A fair review of the history of "protectionism" would be much more mixed than the economic mainstream would like us to believe, with their stories of comparative advantage and expanding production possibility frontiers. (Thankfully, economists like Dani Rodrik and Paul Krugman weave more nuanced tales, but still "protectionism" rates somewhere just below coprophagia on the economic profession's list of distasteful things.) In some times and places, trade barriers have served to isolate and impoverish people. In other times and places, tariffs have protected infant industries that grew into powerhouses in countries (like the United States) that otherwise might have remained agricultural backwaters. That said, I think we should avoid tariffs, not in deference to economic pseudoscience, but because they are stultifying. Intercourse across borders is a per se good. A mixed-up, intermingling world is better than one made up of insulated national tribes. We should avoid tariffs not because of their adverse economic consequences, but despite their potential economic benefits.

But subsidy is a different story. Export subsidies do not diminish international commerce, they, um, subsidize it. From a libertarian perspective, there is a strong case against tariffs. Trade restrictions prevent free people across borders from interacting as they wish. But subsidies restrict no one. Sure, libertarians might complain of the wealth expropriated to fund the subsidy, but that critique applies to nearly all functions of modern government. Until we abolish public schools and the NIH, there's no reason we shouldn't have export subsidies.

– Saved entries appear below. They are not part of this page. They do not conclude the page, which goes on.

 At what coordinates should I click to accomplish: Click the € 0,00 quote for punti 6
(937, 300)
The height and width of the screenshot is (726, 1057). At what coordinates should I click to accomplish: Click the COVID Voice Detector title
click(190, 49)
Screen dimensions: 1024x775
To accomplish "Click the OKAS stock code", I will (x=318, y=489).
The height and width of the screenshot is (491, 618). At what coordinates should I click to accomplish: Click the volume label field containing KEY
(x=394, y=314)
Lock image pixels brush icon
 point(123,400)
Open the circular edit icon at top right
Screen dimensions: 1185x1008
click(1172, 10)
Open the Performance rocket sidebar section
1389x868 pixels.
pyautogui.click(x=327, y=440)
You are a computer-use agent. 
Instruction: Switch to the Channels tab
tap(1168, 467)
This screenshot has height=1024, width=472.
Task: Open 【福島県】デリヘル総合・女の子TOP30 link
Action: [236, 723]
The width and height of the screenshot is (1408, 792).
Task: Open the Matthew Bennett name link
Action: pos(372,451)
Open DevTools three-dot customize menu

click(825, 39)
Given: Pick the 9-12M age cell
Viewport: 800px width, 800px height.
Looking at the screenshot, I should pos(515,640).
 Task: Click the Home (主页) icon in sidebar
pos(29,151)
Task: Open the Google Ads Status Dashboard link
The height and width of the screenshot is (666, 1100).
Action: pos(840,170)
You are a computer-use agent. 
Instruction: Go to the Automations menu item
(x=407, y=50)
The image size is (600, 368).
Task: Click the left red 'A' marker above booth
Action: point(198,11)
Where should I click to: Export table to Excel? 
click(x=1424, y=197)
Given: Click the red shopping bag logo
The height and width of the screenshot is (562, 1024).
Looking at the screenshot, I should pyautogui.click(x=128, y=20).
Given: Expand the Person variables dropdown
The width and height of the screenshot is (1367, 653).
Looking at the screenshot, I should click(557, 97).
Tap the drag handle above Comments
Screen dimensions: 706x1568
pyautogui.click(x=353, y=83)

The more serious case against subsidies is that they are "distortionary". But for even the most ham-handed sort of subsidies, where governments favor particular firms or industries, it is not at all clear that this is so. Investment is not a "distortion", even though it involves accepting an up-front cost. When local governments offer tax abatements, free infrastructure, and other perqs to attract economic activity, there's a clear payoff from taxpayers to particular private parties. Yet sometimes these inducements do pay for themselves, in financial terms as growth increases the long-term tax base by more than the upfront costs, and in nonfinancial terms as residents reap direct and indirect benefits from prosperity of place. Sure, governments make poor investments sometimes, whether corruptly or out of innocent miscalculation. Firm managers also make bad investments, and sometimes their motivations in doing so are not aligned with the welfare of shareholders. Sometimes firms are large, and capable of investing on a scale that deters potentially superior upstarts from entering a market. But we don't prohibit corporate investment as "distortionary". In both the public and private sector, restricting investment implies preventing potentially welfare-enhancing projects from taking root. Subsidies, when they are not a form of corruption, are a form of investment. We should be very careful in designing public subsidies to private parties, since the potential for crooked dealing is obvious. But forbidding subsidy outright is prima facie welfare destructive. Preventing governments from internalizing the external benefits their communities would receive from economic development would itself be "distortionary". (I dislike the language of optimality and distortion favored by economists. But when in Rome...)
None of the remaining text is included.